Thus, results from ongoing CVOTs will provide final answers of potential benefits of the other SGLT2-is in this drug class.

The SGLT2-is may be associated with euglycemic ketoacidosis. Although some cases have occurred in patients with type 1 diabetes, a recent analysis of US FDA adverse event reporting or a large database of commercially insured patients, suggested a two to seven-fold increase in risk of developing ketoacidosis in patients with T2DM treated with SGLT2-is.^79,80 This may be a result of increased noninsulin-dependent glucose clearance, decreased renal clearance of ketone bodies, volume depletion and elevated glucagon concentrations.^81,82 However neither in the EMPA-REG trial or the CANVAS program an increased rate of ketoacidosis was observed.
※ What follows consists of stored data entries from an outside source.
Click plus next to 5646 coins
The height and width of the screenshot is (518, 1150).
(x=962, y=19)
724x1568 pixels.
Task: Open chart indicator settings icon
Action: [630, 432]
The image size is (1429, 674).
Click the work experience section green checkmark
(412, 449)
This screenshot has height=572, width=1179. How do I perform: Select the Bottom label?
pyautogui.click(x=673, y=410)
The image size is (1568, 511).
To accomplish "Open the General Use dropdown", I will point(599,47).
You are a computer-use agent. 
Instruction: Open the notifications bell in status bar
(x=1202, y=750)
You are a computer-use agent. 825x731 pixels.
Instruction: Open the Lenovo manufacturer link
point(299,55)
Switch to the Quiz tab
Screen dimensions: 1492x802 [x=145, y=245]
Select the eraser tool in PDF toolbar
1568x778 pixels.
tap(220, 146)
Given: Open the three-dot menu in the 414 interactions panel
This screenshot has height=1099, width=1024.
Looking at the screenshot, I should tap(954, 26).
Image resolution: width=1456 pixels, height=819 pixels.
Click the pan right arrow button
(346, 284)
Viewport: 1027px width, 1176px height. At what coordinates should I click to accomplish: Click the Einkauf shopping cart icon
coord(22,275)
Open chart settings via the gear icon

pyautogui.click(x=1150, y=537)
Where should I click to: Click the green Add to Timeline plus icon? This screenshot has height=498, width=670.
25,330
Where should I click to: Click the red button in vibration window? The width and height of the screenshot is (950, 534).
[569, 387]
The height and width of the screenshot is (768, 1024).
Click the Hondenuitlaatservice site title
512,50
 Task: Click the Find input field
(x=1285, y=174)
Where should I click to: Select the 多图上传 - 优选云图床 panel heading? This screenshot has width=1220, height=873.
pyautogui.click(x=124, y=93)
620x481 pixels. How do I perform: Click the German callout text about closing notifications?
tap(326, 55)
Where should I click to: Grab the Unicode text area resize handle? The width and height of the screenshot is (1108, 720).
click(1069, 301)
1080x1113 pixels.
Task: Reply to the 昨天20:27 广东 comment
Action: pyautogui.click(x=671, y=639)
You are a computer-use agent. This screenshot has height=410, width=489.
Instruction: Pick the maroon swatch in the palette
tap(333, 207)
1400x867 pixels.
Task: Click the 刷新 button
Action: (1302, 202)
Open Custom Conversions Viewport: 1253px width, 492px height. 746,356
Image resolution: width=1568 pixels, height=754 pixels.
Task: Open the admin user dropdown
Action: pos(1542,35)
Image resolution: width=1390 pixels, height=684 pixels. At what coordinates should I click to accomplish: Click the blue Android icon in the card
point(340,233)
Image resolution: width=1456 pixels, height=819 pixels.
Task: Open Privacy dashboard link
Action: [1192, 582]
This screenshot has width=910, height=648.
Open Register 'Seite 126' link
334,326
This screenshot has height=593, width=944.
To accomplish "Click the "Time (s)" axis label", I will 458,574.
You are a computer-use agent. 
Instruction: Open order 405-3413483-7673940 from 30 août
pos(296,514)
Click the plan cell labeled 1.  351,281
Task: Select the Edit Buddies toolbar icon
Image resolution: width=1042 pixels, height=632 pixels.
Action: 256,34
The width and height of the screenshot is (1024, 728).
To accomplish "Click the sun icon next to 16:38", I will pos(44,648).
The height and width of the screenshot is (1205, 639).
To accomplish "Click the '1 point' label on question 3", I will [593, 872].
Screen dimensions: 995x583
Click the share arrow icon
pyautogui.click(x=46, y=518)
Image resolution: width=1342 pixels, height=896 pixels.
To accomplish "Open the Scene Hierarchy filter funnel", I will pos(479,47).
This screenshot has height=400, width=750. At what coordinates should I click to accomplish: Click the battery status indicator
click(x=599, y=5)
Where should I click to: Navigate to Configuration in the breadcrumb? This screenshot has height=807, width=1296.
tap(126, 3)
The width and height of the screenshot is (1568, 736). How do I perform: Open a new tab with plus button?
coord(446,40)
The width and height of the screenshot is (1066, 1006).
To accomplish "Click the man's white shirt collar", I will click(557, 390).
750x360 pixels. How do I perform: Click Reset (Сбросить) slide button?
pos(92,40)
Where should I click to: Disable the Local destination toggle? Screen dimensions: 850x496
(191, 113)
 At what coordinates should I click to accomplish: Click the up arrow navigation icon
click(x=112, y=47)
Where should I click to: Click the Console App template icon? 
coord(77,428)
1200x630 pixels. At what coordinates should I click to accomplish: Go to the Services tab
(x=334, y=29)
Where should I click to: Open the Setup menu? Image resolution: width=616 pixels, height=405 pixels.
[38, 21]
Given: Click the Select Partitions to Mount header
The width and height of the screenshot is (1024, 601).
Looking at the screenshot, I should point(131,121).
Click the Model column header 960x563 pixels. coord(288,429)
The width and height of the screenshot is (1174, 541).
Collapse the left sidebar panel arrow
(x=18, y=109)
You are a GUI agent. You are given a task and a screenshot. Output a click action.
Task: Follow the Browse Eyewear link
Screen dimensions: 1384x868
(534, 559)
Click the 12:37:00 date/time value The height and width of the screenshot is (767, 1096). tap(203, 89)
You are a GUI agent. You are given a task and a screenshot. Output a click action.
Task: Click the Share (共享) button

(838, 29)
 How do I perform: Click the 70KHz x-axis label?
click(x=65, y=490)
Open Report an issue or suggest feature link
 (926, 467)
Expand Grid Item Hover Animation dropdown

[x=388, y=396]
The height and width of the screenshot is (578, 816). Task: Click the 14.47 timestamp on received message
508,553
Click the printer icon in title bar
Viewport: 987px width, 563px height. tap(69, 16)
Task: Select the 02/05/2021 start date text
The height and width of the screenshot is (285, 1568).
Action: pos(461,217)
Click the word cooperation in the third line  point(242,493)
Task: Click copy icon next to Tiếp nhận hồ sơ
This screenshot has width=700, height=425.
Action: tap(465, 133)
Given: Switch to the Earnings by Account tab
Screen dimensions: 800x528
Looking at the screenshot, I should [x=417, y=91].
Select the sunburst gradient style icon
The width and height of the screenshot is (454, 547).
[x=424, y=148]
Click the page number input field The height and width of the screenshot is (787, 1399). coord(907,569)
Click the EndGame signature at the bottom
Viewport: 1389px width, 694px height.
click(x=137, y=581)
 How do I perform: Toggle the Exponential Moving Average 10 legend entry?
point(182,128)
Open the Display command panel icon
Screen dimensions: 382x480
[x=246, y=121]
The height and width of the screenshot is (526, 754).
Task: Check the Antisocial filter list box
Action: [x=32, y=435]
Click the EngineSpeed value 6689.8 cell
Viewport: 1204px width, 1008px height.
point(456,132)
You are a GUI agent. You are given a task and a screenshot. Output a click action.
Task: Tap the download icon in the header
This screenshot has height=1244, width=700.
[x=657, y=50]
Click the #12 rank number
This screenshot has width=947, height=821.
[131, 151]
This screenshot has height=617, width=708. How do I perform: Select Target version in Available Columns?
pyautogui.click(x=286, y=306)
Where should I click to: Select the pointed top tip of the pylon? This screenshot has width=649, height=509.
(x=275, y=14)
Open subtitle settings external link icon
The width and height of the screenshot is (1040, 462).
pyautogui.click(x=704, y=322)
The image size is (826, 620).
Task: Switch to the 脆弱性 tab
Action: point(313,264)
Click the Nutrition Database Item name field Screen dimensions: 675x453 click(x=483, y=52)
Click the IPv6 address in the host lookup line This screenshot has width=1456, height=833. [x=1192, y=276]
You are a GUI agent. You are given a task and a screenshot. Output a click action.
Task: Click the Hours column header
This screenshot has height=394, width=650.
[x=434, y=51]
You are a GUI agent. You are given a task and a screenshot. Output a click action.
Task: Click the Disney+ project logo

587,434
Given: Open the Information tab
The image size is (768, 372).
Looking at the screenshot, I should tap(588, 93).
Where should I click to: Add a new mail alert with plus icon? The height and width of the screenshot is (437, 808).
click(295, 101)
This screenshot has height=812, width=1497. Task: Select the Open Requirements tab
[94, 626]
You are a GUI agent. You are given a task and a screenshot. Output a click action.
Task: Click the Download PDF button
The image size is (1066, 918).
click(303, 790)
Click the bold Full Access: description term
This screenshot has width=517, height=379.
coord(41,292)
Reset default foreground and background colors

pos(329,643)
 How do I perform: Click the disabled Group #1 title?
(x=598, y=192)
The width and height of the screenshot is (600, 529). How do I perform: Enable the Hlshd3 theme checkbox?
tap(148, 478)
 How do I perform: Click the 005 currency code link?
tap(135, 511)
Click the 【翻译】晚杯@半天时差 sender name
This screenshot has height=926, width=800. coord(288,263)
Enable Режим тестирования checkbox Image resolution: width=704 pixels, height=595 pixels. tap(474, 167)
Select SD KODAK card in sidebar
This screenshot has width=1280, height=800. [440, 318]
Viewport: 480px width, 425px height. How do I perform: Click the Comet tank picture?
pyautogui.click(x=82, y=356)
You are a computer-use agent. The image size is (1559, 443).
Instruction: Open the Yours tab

GLP-1 receptor agonists and SGLT2-inhibitors

There are currently no cardiovascular outcome studies investigating the combination of GLP-1RA and SGLT2-i therapy. While the two drug classes do exert their effects due to very different mechanisms, it may be expected that the combination of the two could potentially have additive benefits on cardiovascular risk reduction. A few studies have been investigating combination therapy of dapagliflozin and exenatide^83,84 in patients with or without T2DM, observing a reduction in cardiovascular risk factors. A similar suggested benefit on cardiovascular risk factor and reduction in fat mass has been observed in a Japanese study investigating luseogliflozin (SGLT2-i) and liraglutide. ⁸⁵

It is currently not known whether the proposed increased risk of ketoacidosis associated with SGLT2-i treatment may be affected by concurrent use of GLP-1RA.